Stored data entries
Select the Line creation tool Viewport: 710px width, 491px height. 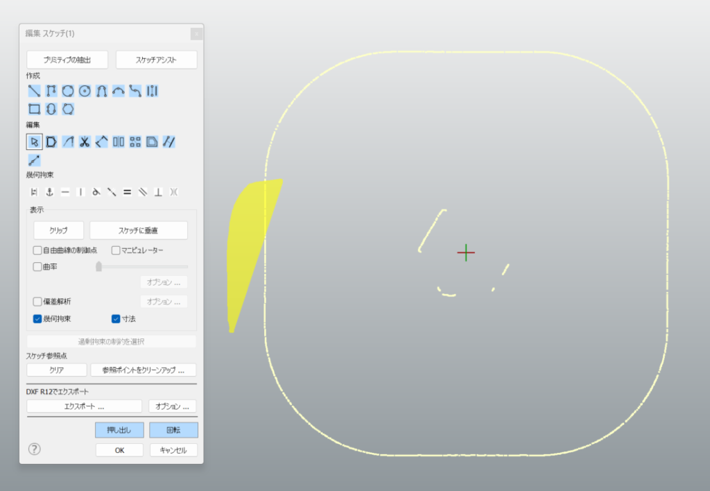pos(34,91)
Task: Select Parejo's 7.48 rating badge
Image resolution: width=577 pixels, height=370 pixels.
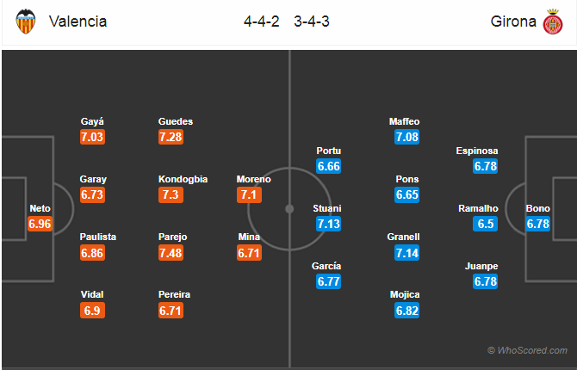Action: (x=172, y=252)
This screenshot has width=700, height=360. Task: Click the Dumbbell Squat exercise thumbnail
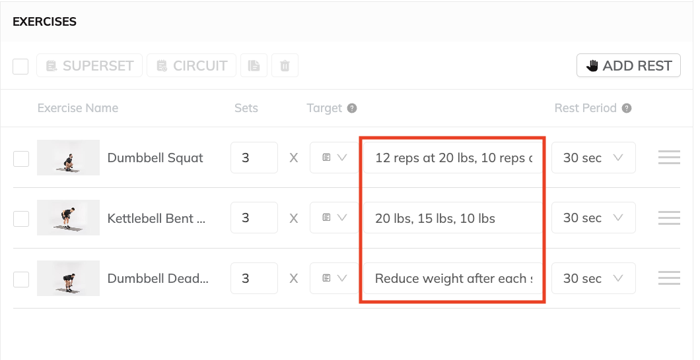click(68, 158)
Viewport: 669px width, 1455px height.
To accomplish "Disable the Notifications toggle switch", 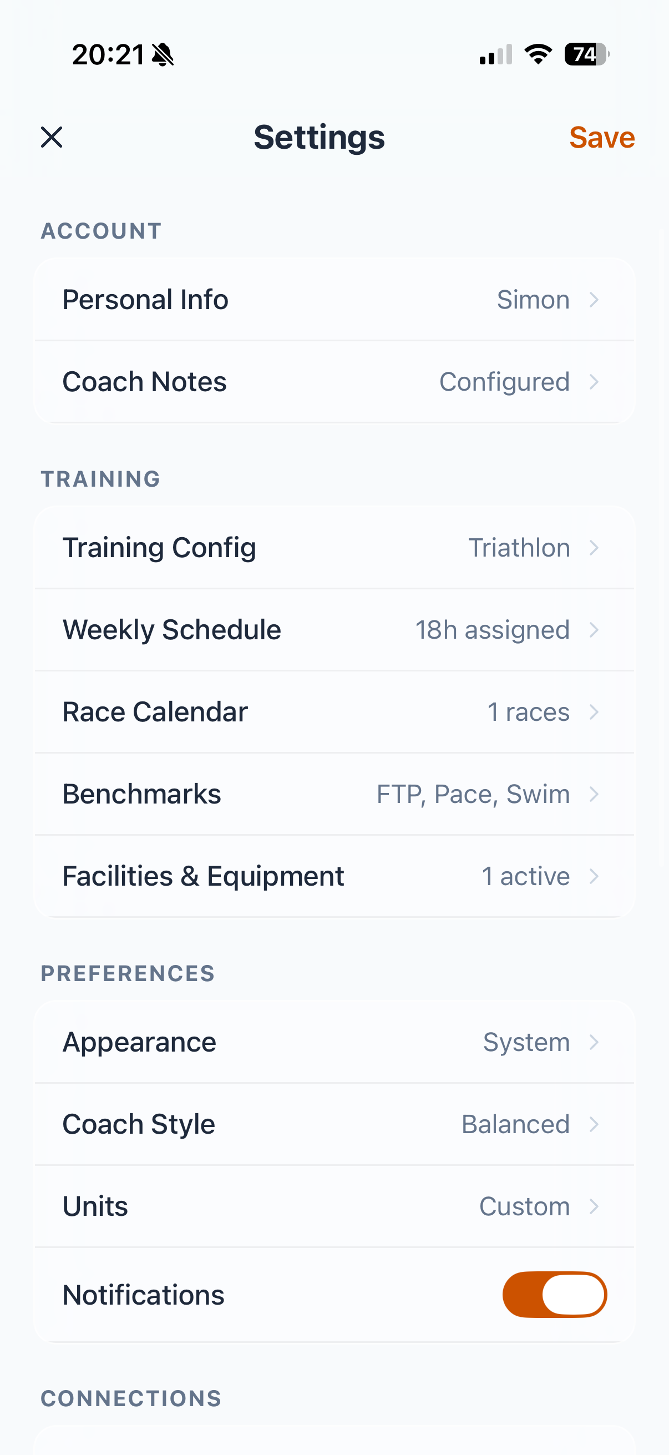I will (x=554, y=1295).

* [Assignment]: Quote the data above exactly from the line with "Task: Select Parejo's 7.48 rating badge" to the line with "Viewport: 669px width, 1455px height.", both ends counted, and nothing else. Pictures don't go in.

* [Expected answer]:
Task: Select Parejo's 7.48 rating badge
Image resolution: width=577 pixels, height=370 pixels.
Action: (x=172, y=252)
This screenshot has width=700, height=360. Task: Click the Dumbbell Squat exercise thumbnail
click(68, 158)
Viewport: 669px width, 1455px height.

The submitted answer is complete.